--- Selected text Enclosed Below ---
PharmaPhorum conducted anonymous interviews, which  revealed healthcare providers also want informative dialogue that allows them to:

  • learn about patients' experiences
  •  engage with professionals and pharmaceutical companies

It  would also expand knowledge about  upcoming drugs in the pipeline, the market and competitors and the level of research within the field.  There was also the suggestion of a pharma-physician correspondence Q&A portal. This is not surprising, considering the issue of reimbursement protocols shifting in favour of improved individual patient outcomes and daily quality of life.

 GlaxoSmithKleine have made the innovative move to cease offering all-expenses-paid international conference breaks, with the aim of marketing their products to HCPs.  As a consequence, there is an urgent need for the industry to transform business processes, with superior education, insights and technological capabilities. An opportunity presents for companies aspiring to stay relevant and meaningful, to take advantage of next-generation technology to thrive in the digital world. Data will always be needed, but clinical trials need to be innovated, and the data they produce invigorated.


Demonstrating  how technology can be of service to pharmaceutical companies can be difficult with the introduction of highly popular competing products, such as health apps and smart watches, that allow people to take their own readings – producing personalised but not completely accurate and considered data – in addition to wide misperception of opinion and support of these platforms by physicians.

Current opinion suggests that doctors’ concerns revolve around the poor quality and accuracy of commercial offerings, producing inaccurate and possibly harmful data, which patients use to self-assess and manage their health. Poorly designed mobile applications are feared to encourage hypochondria and strained doctor-patient relationships. Where physicians are in agreement, is the benefit of monitoring and management of chronic condition, in addition to real-time capabilities, allowing the observation of patient adherence and lifestyle factors during treatment.
--- End of Enclosed Selected text ---
--- Provided data Enclosed Below ---
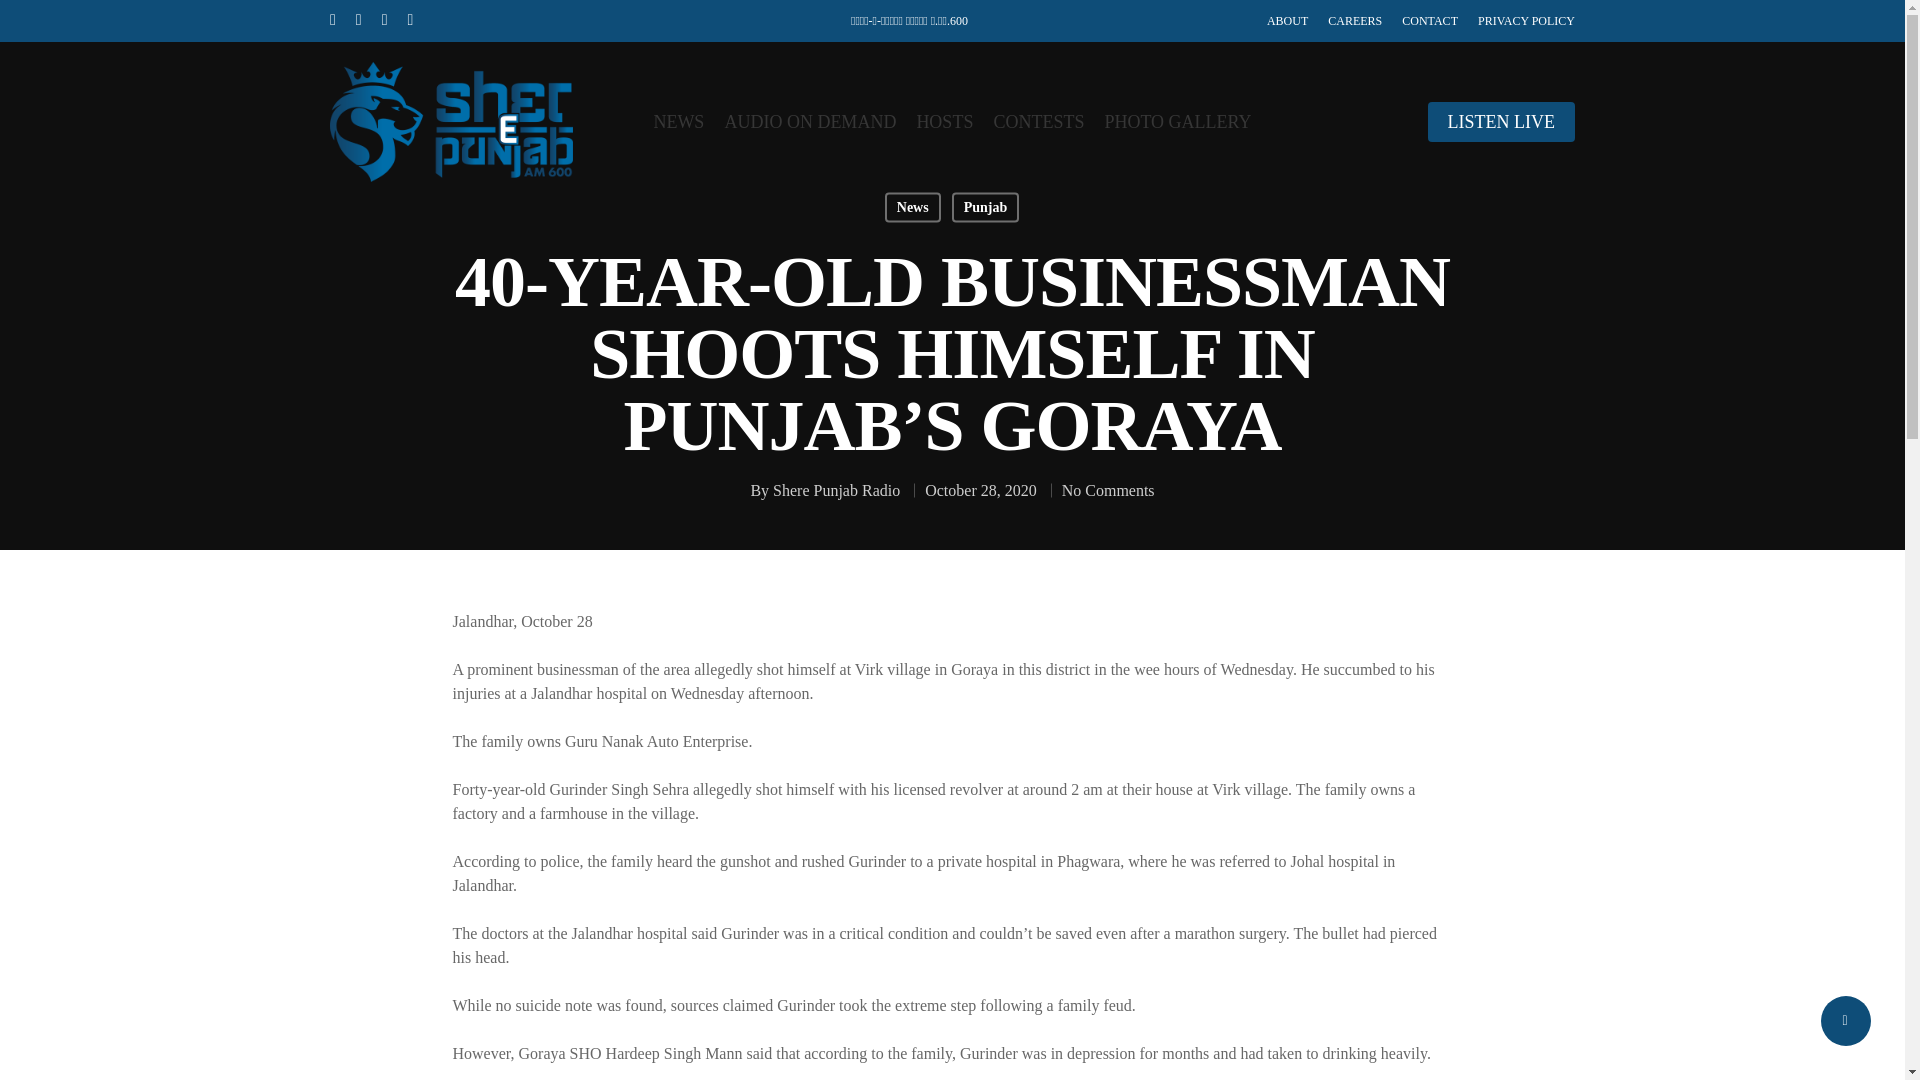  Describe the element at coordinates (1355, 20) in the screenshot. I see `CAREERS` at that location.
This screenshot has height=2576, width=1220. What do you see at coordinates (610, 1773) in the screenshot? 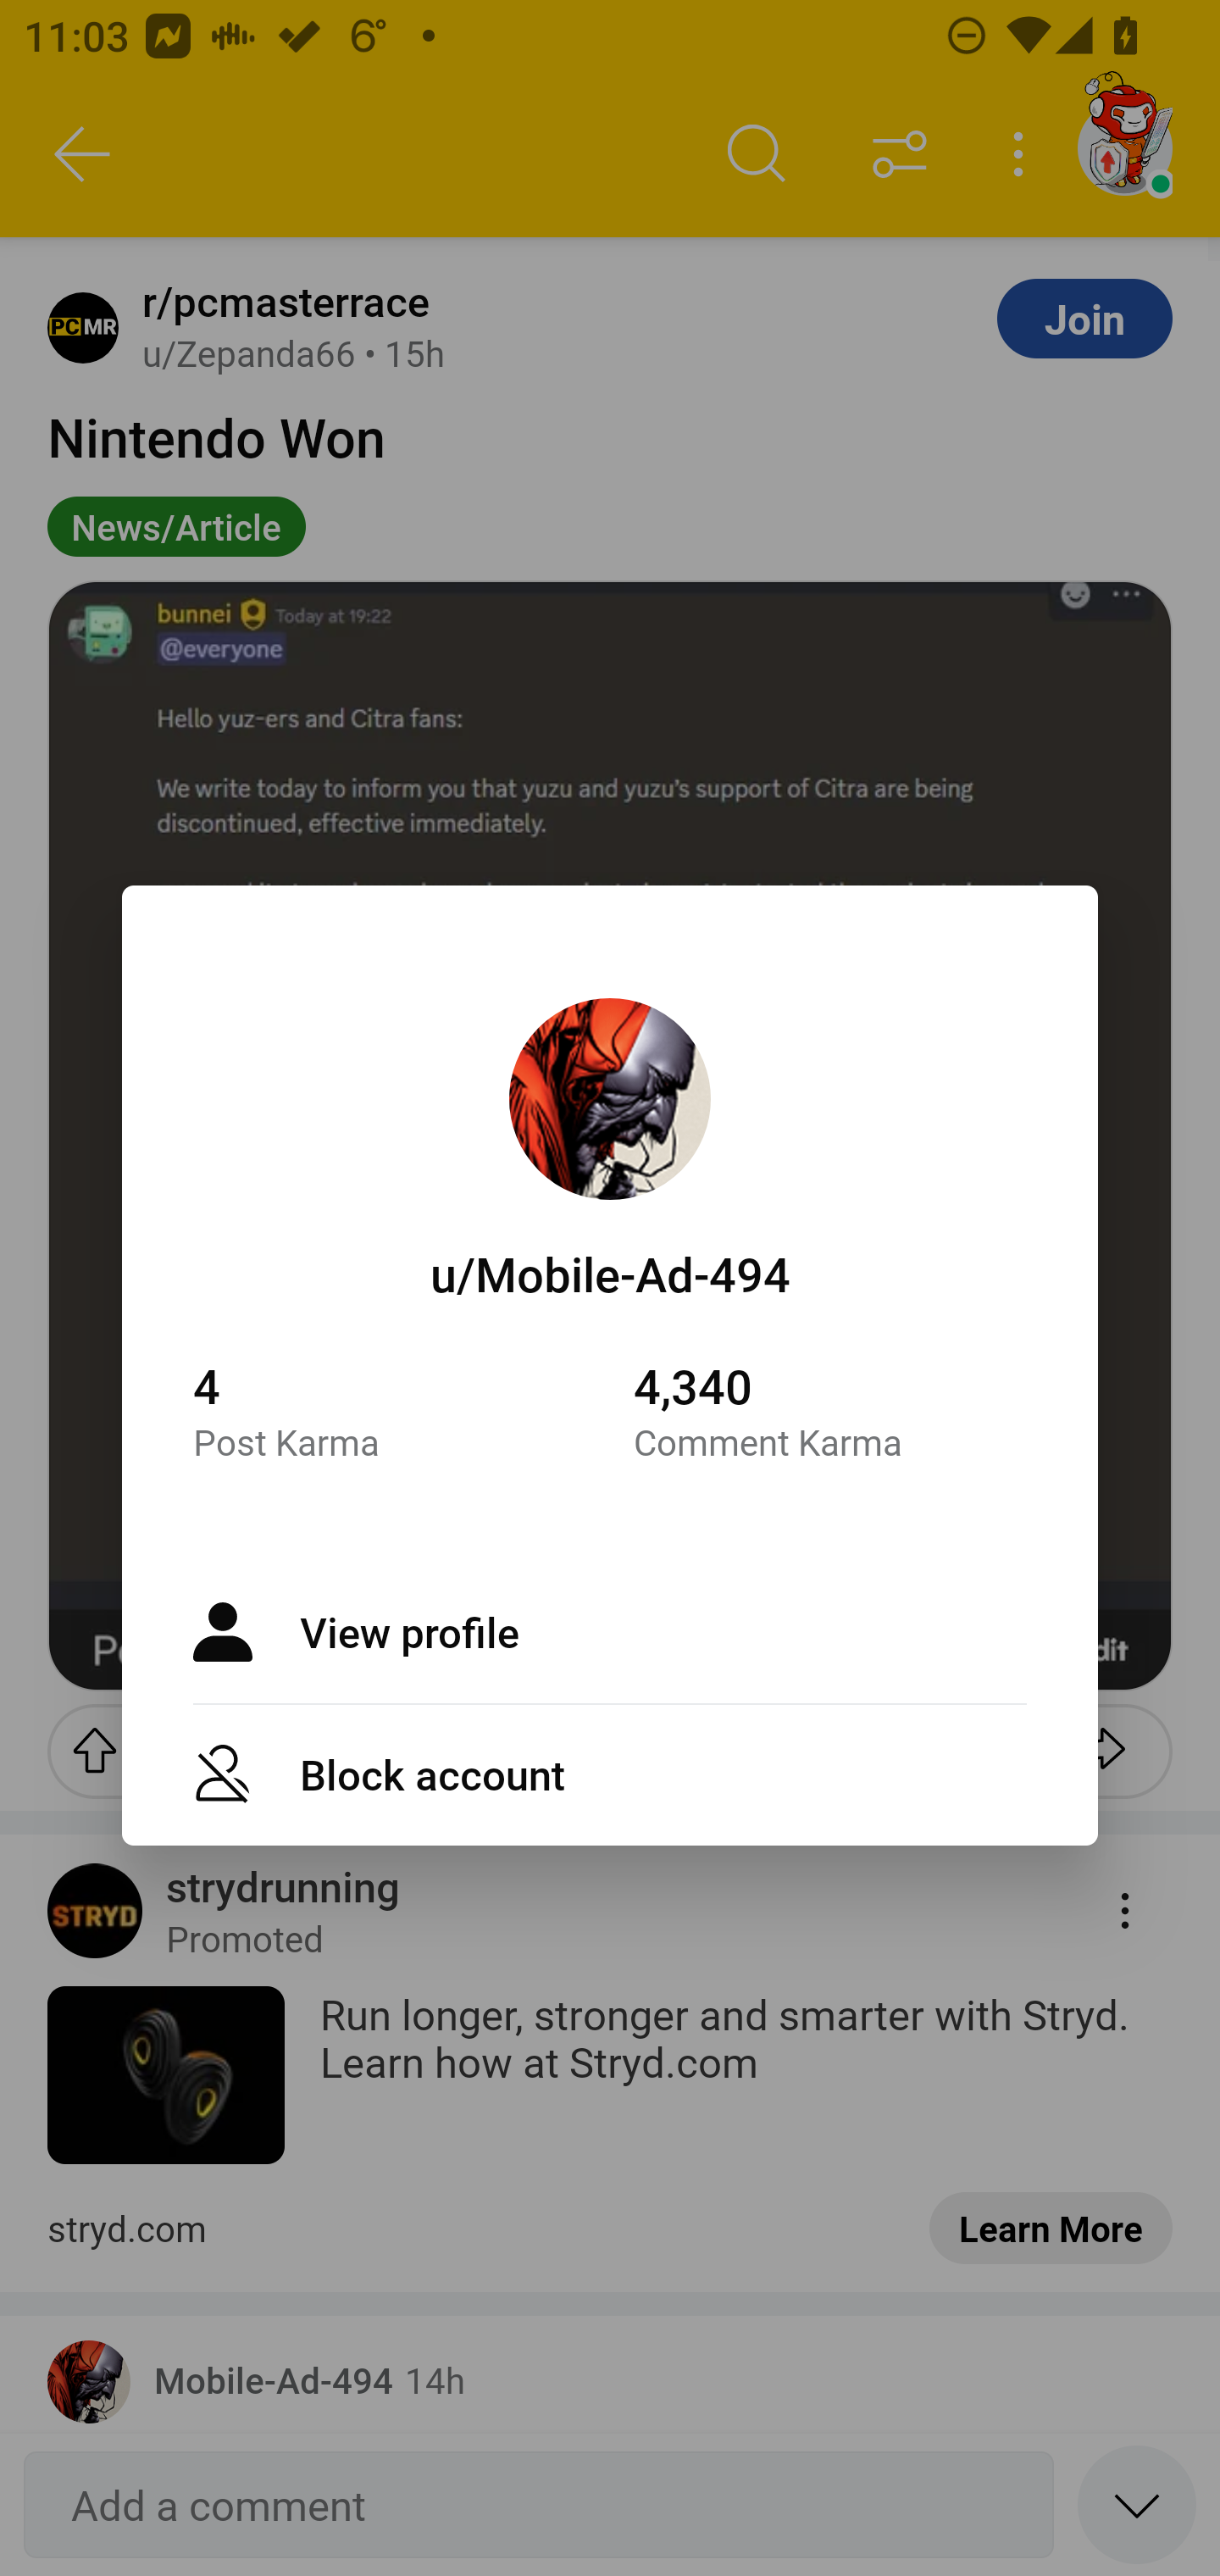
I see `Block account` at bounding box center [610, 1773].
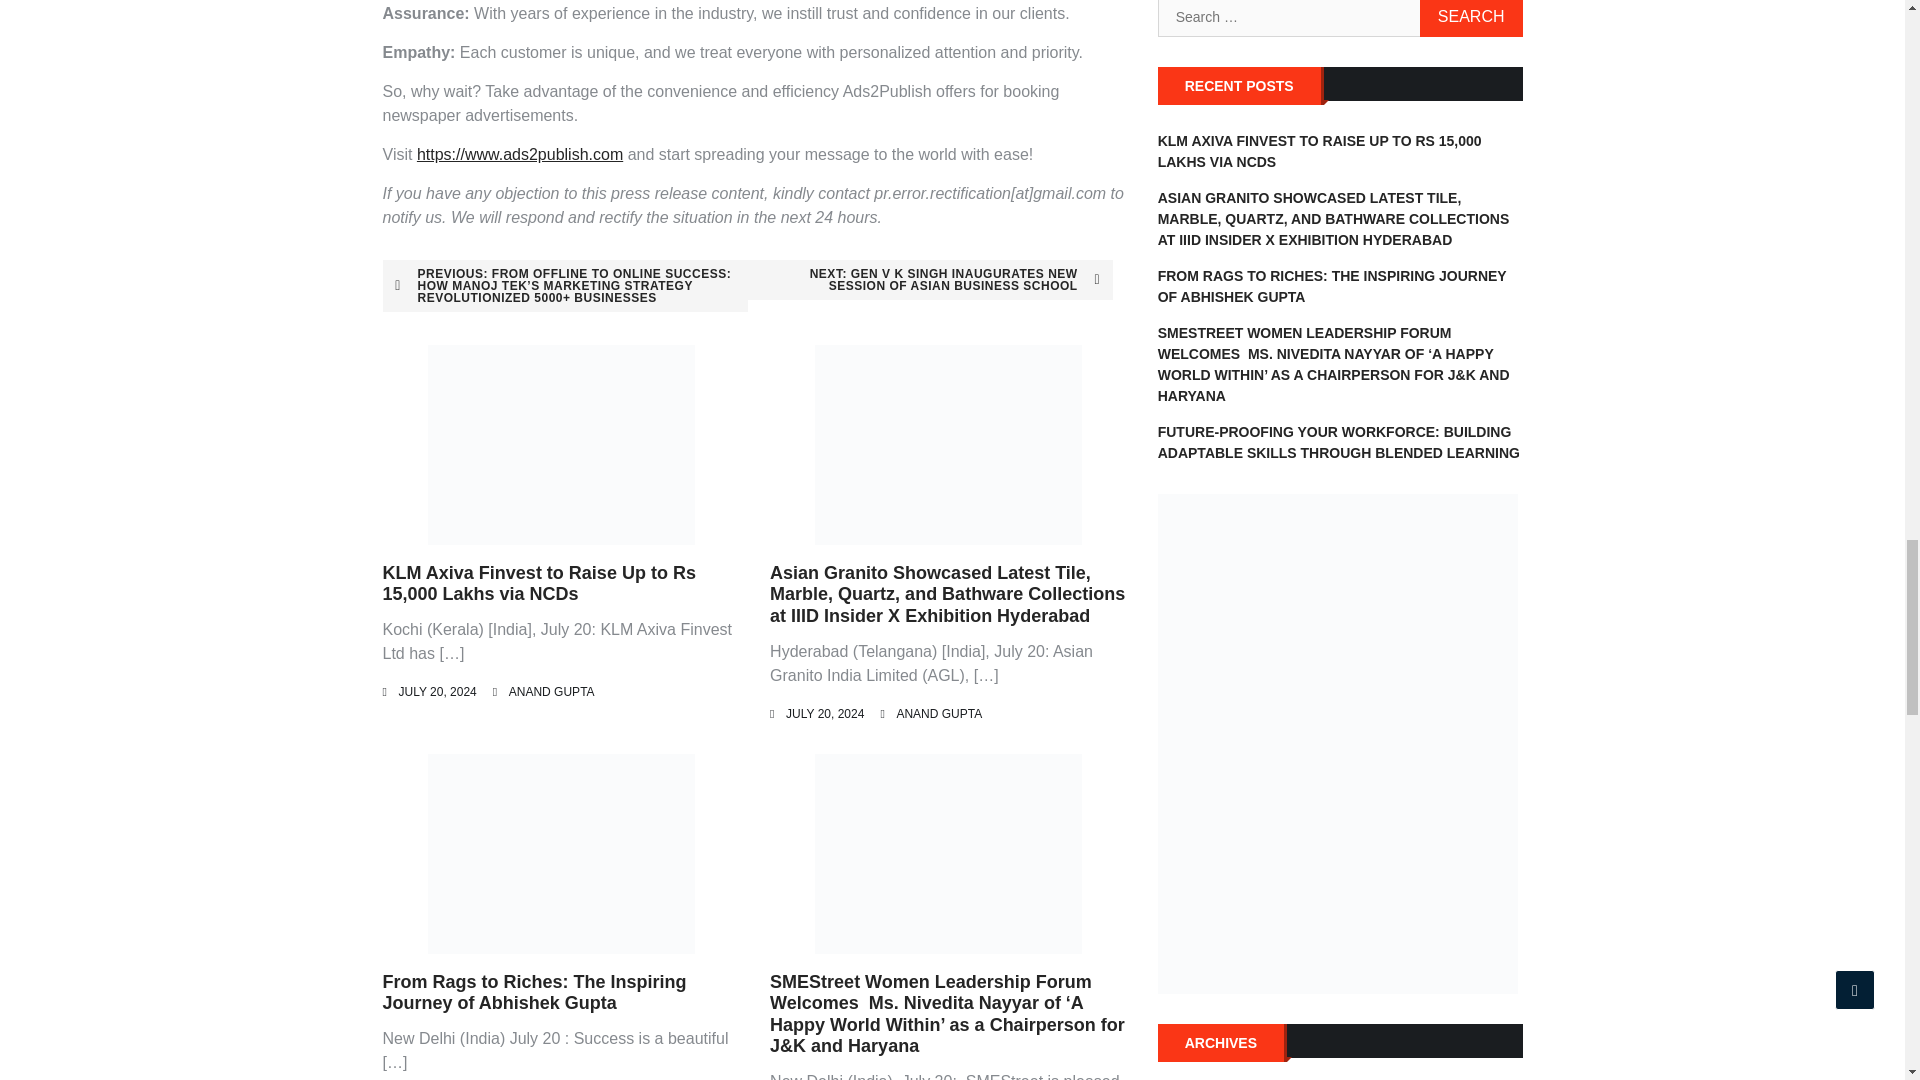 This screenshot has height=1080, width=1920. I want to click on Search, so click(1471, 18).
--- End of Enclosed Provided data ---
## Aim of the task
Copy out the entire passage above about healthcare providers and pharmaceutical companies, word for word.

## The completed task
PharmaPhorum conducted anonymous interviews, which  revealed healthcare providers also want informative dialogue that allows them to:

  • learn about patients' experiences
  •  engage with professionals and pharmaceutical companies

It  would also expand knowledge about  upcoming drugs in the pipeline, the market and competitors and the level of research within the field.  There was also the suggestion of a pharma-physician correspondence Q&A portal. This is not surprising, considering the issue of reimbursement protocols shifting in favour of improved individual patient outcomes and daily quality of life.

 GlaxoSmithKleine have made the innovative move to cease offering all-expenses-paid international conference breaks, with the aim of marketing their products to HCPs.  As a consequence, there is an urgent need for the industry to transform business processes, with superior education, insights and technological capabilities. An opportunity presents for companies aspiring to stay relevant and meaningful, to take advantage of next-generation technology to thrive in the digital world. Data will always be needed, but clinical trials need to be innovated, and the data they produce invigorated.


Demonstrating  how technology can be of service to pharmaceutical companies can be difficult with the introduction of highly popular competing products, such as health apps and smart watches, that allow people to take their own readings – producing personalised but not completely accurate and considered data – in addition to wide misperception of opinion and support of these platforms by physicians.

Current opinion suggests that doctors’ concerns revolve around the poor quality and accuracy of commercial offerings, producing inaccurate and possibly harmful data, which patients use to self-assess and manage their health. Poorly designed mobile applications are feared to encourage hypochondria and strained doctor-patient relationships. Where physicians are in agreement, is the benefit of monitoring and management of chronic condition, in addition to real-time capabilities, allowing the observation of patient adherence and lifestyle factors during treatment.